A request for a post-op
Scott, you are such a nice guy who cares so much about people. You should be commended on what you did offer to this person. At least you were able to let this person know how and why you do what you do and you offered your support and advise. That is about all you can do at this point. If you are asked, give all the advise and support you can give. Definatley direct them to the closest support group. But, if you are not asked, don't offer your critisism or advise. I (as many of us have) am very blessed to have found this site. I have made so many freinds here. And when I know I need to hear "misty, you know you can eat that way and you know what you are doing wrong". Or If I need to get advise on anything, I know who I can turn to so I can hear it. I am very blessed to have that around me. I think support and knowing where you can go to get that support or to get "ringed out" when I need it, is the best thing someone can have. But on the other hand, if I don't want to hear about my eating habits - then leave me alone. We are all adults and we don't need someone to tell us what we should and shouldn't be doing because we all know what that is. So, if I am at a function eating something I shouldn't and I know this - then the last thing I personally want is someone coming up to me and saying "umm- yeah, you shouldn't be eating that". That would make me upset. I know I shouldn't be eating it but I chose too so leave me alone about it.
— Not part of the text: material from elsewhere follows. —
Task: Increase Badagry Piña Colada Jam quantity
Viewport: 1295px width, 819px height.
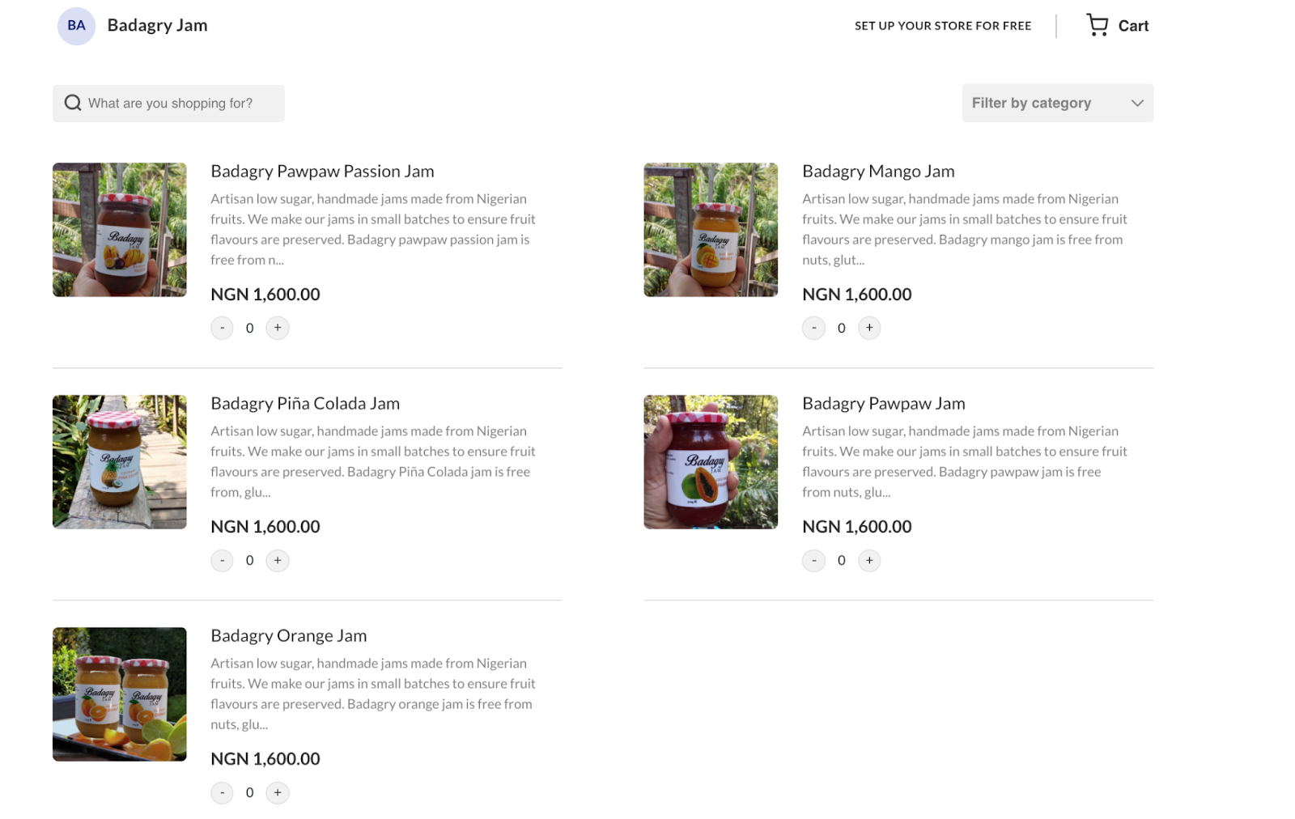Action: pos(278,560)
If I come to you for help or advise or to get on me when I act up and don't eat right- then do it. If I don't come to you, then don't. And there have been plenty of times I will go to someone and say, I have been eating crap - get on me and get me back on track and they do. I can put up with that if I ask you. I hope that makes sense. I think you did a great thing and I hope this person feels like they can now come to you and you can help them as much as possible. I would just tread lightly about offering your help or advise if they truly don't want it and they don't approach you 1st. That is my 2 cents worth.
Misty
310(pre-surgery)
159 (current/post-pregnancy)
150 (Goal)
I feel guilty right now because as I was reading this post I was eating chips and salsa. I slept through breakfast and ate lunch but I was starving and didn't have anything quick and healthy to grab and didn't want a shake. So I chose something unhealthy. What did I learn from this? I learned that skipping breakfast is stupid and I always need a quick healthy option to eat so I'm not tempted to eat the wrong thing. Scott you're doing all that you can and you certainly helped me today.